Year of Release: 1967
We've already covered Brum psychedelic soul mod-poppers Double Feature on this blog with their brilliant version of Cat Stevens' "Baby Get Your Head Screwed On", and since we're now looking at their second and last release I suspect this is the final time we'll have cause to talk about them.
Whilst I wouldn't want to debate the relative musical merits of their two records, this is by far the more interesting release for fans of pop trivia. "Handbags and Gladrags", an evergreen song penned by Mike D'Abo of Manfred Mann, was first released by Chris Farlowe who managed a minor chart hit with it.
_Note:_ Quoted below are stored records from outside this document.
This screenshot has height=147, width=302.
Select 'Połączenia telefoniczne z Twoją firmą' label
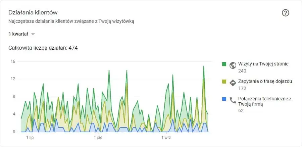click(x=265, y=102)
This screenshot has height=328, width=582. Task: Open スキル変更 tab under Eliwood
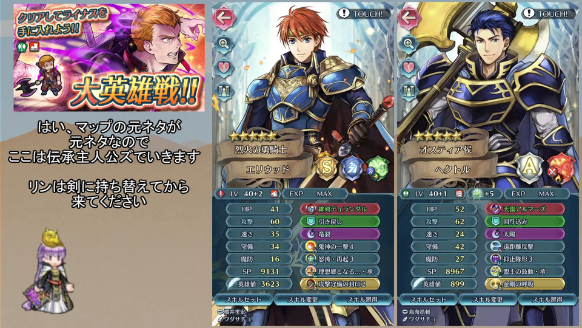coord(303,299)
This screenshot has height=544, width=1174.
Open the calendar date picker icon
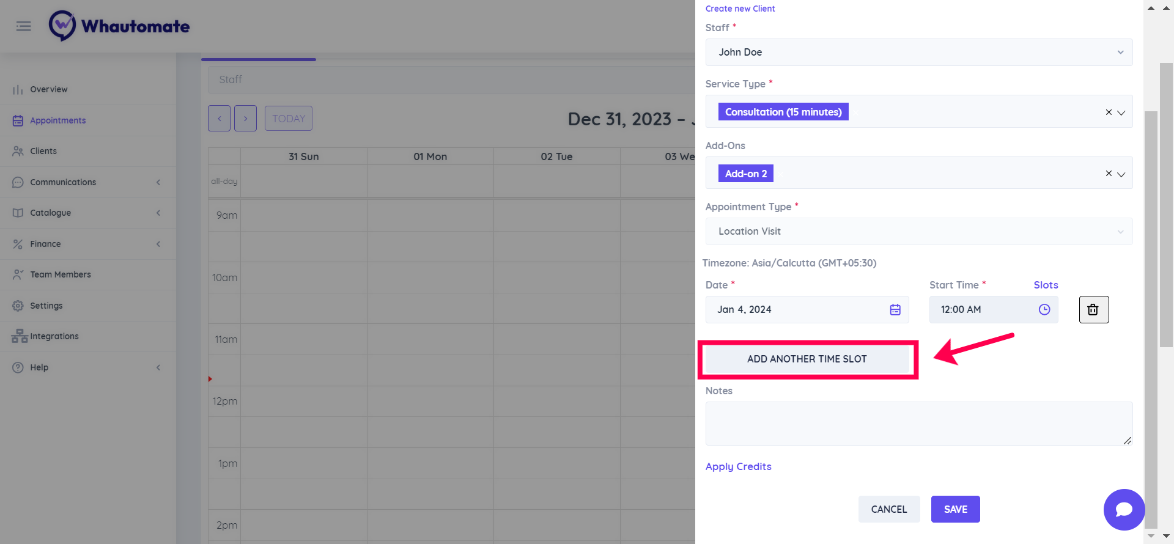pos(895,310)
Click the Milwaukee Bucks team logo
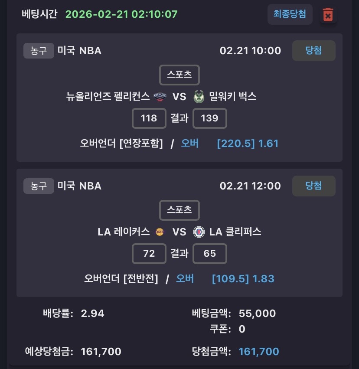 [199, 97]
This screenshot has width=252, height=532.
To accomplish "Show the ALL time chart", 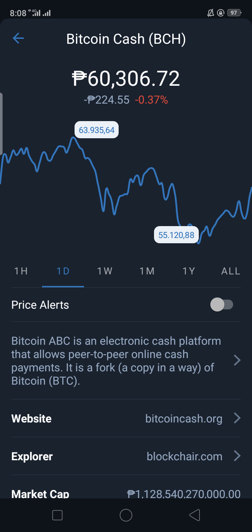I will click(231, 271).

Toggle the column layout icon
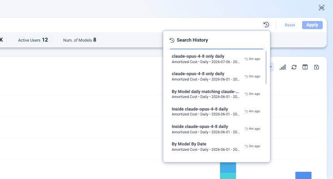(305, 67)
However, if other sources are to be believed, D'Abo in fact intended Double Feature to record it first, but Andrew Oldham heard an early demo and nabbed it for Farlowe before they got a chance to do their stuff in the studio. The net result was a single issued on Deram which followed a few weeks in the wake of the other release and subsequently lost out.
If this is true, then we should possibly kick Andrew Oldham for interfering. Double Feature's version is a hell of a lot better - the woebegone moodiness of the hit recording is replaced by a looping, piano-led sprightliness, some more of that Move-esque cello work which featured on "BGYHSO", and a cracking, percussive urgency and biting vocal delivery. All the cover versions of "Handbags and Gladrags" we've been treated to since have largely drawn from the sweaty, last-number-of-the-night Farlowe blueprint, when this single clearly shows that it's possible to shake a certain amount of life into the track.
The B-side isn't bad either, "Just Another Lonely Night" being something you could easily imagine having been a Northern Soul spin. The more I hear of Double Feature, the more I wish they'd had a bit more of a career - either of their singles could have been hits, and the world would have been a better place if they were. Admittedly though, it's hard to imagine "The Office" using this version of "Handbags" as their template for the opening credits... but if the theme tune performer Big George had been forced to look elsewhere for moody inspiration, that might also have denied The Stereophonics one more unnecessary hit single with their particular facsimile. It's worth thinking about.